#### About this task:
All records must be quoted exactly. Omit the pictures.

(Records from a data collection)
....

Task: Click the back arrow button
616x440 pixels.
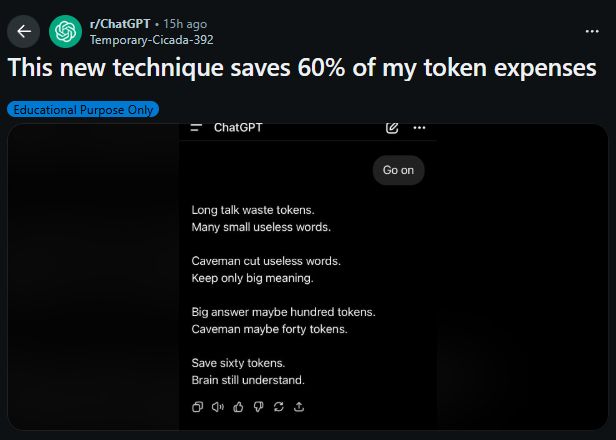Action: 24,32
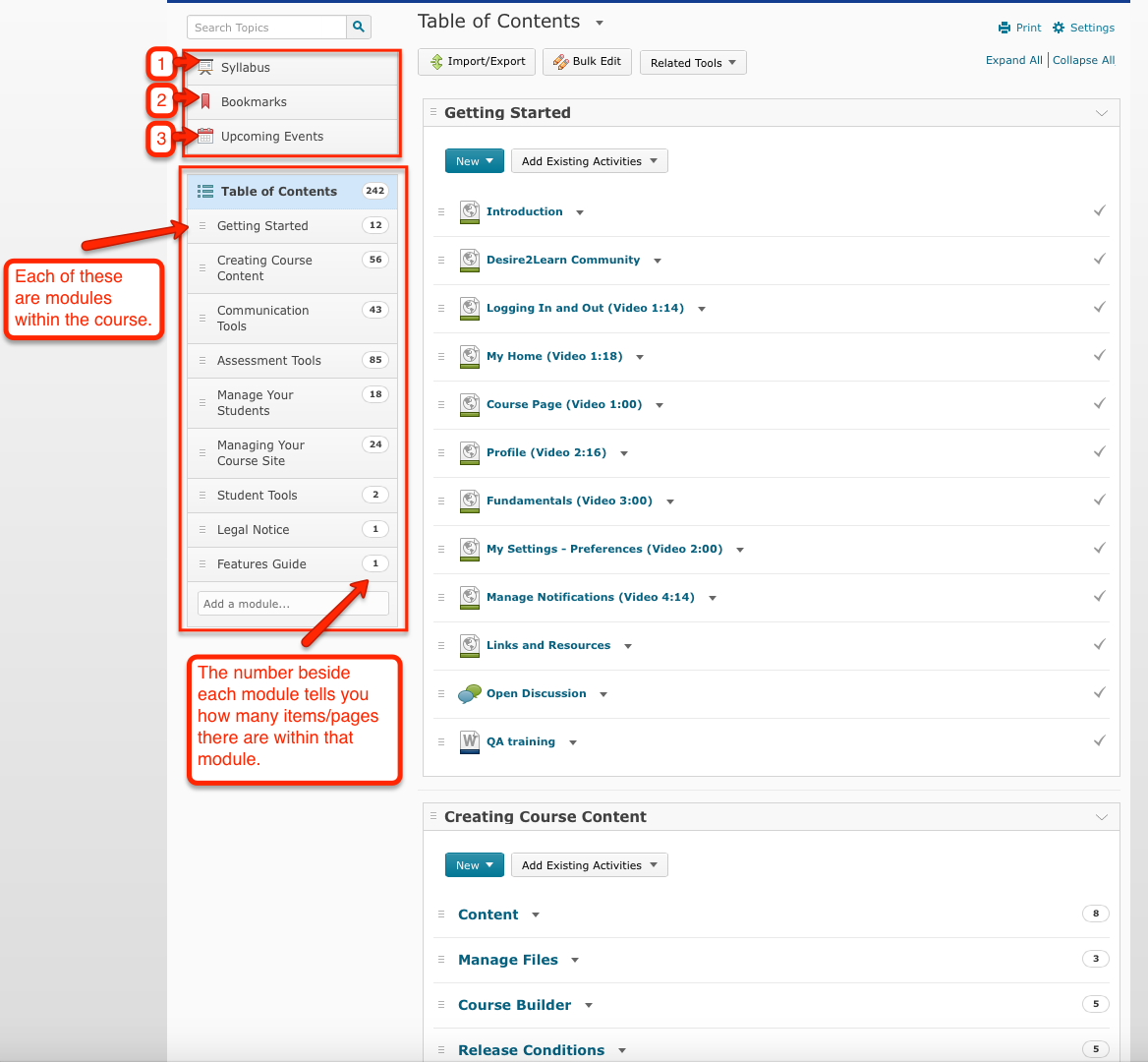Click the Open Discussion speech bubble icon
Screen dimensions: 1148x1062
coord(470,694)

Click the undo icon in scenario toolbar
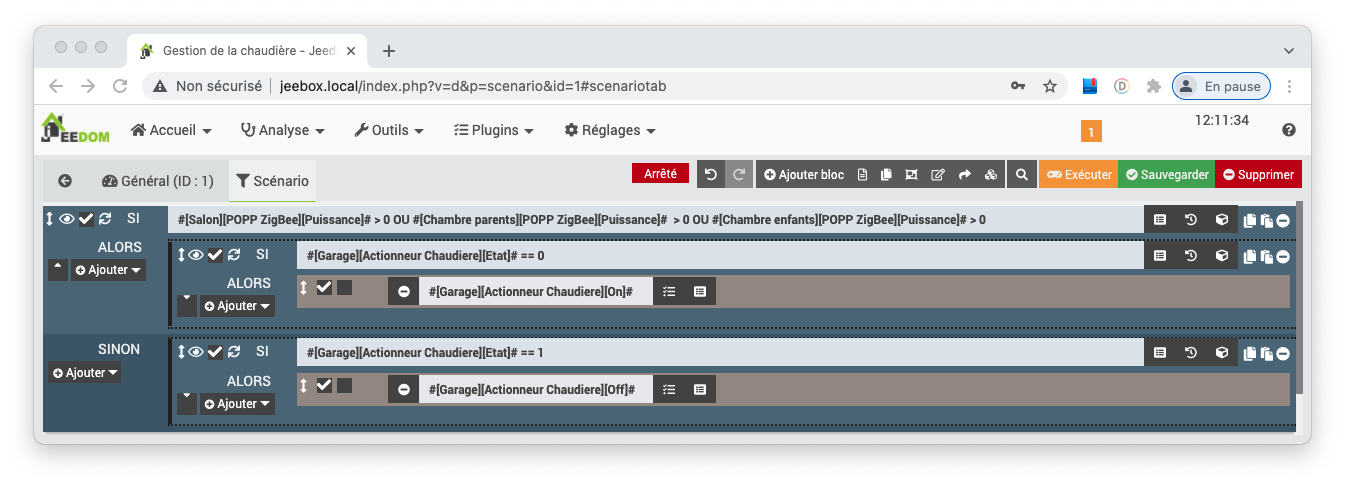coord(711,174)
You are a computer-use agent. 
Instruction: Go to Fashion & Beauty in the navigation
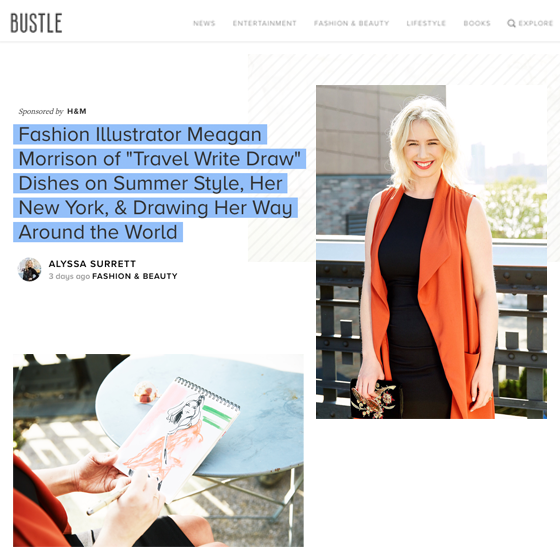(x=351, y=23)
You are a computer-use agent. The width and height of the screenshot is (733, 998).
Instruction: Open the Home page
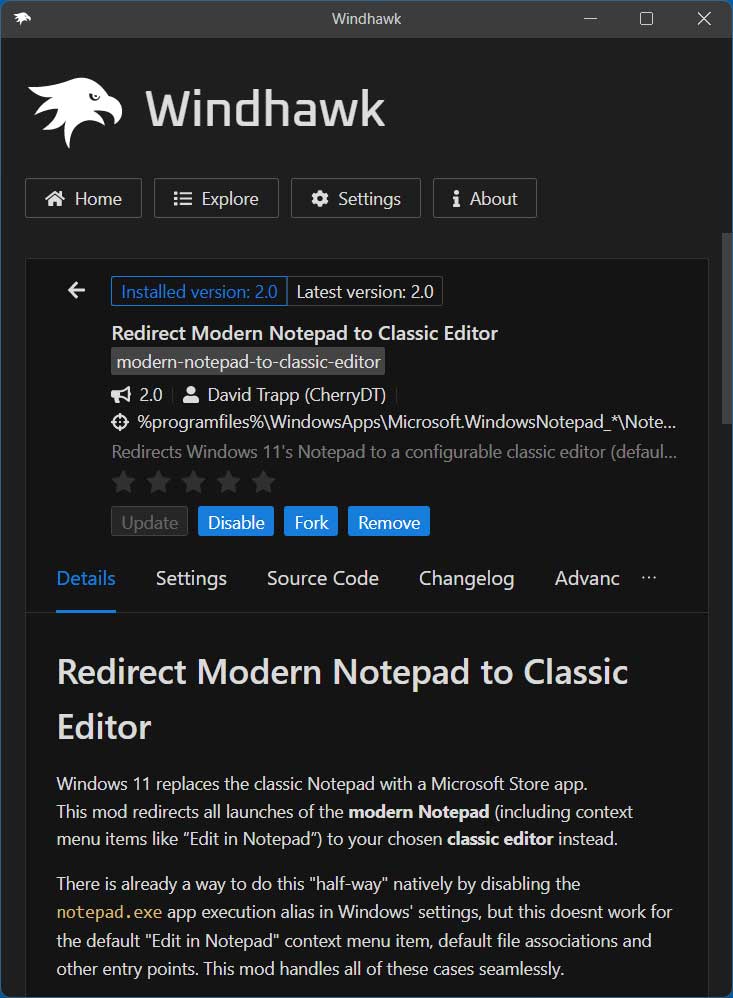coord(83,199)
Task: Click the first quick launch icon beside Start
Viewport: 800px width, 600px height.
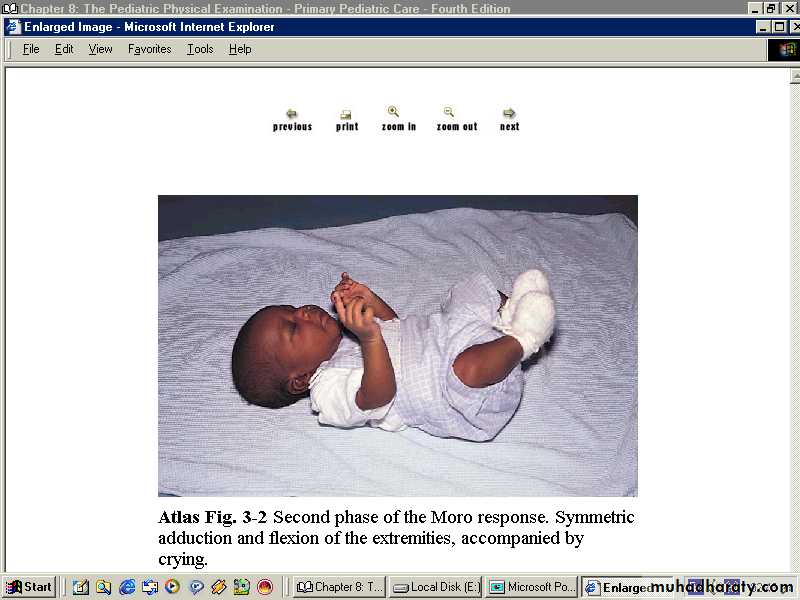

....

#### Answer space:
Task: Click the back arrow button
616x440 pixels.
Action: 24,32
Click the Open Discussion speech bubble icon
Screen dimensions: 1148x1062
coord(470,694)

Click the undo icon in scenario toolbar
coord(711,174)
You are a computer-use agent. 
Instruction: Go to Fashion & Beauty in the navigation
(x=351, y=23)
You are a computer-use agent. The width and height of the screenshot is (733, 998).
Instruction: Open the Home page
coord(83,199)
Task: Click the first quick launch icon beside Start
Viewport: 800px width, 600px height.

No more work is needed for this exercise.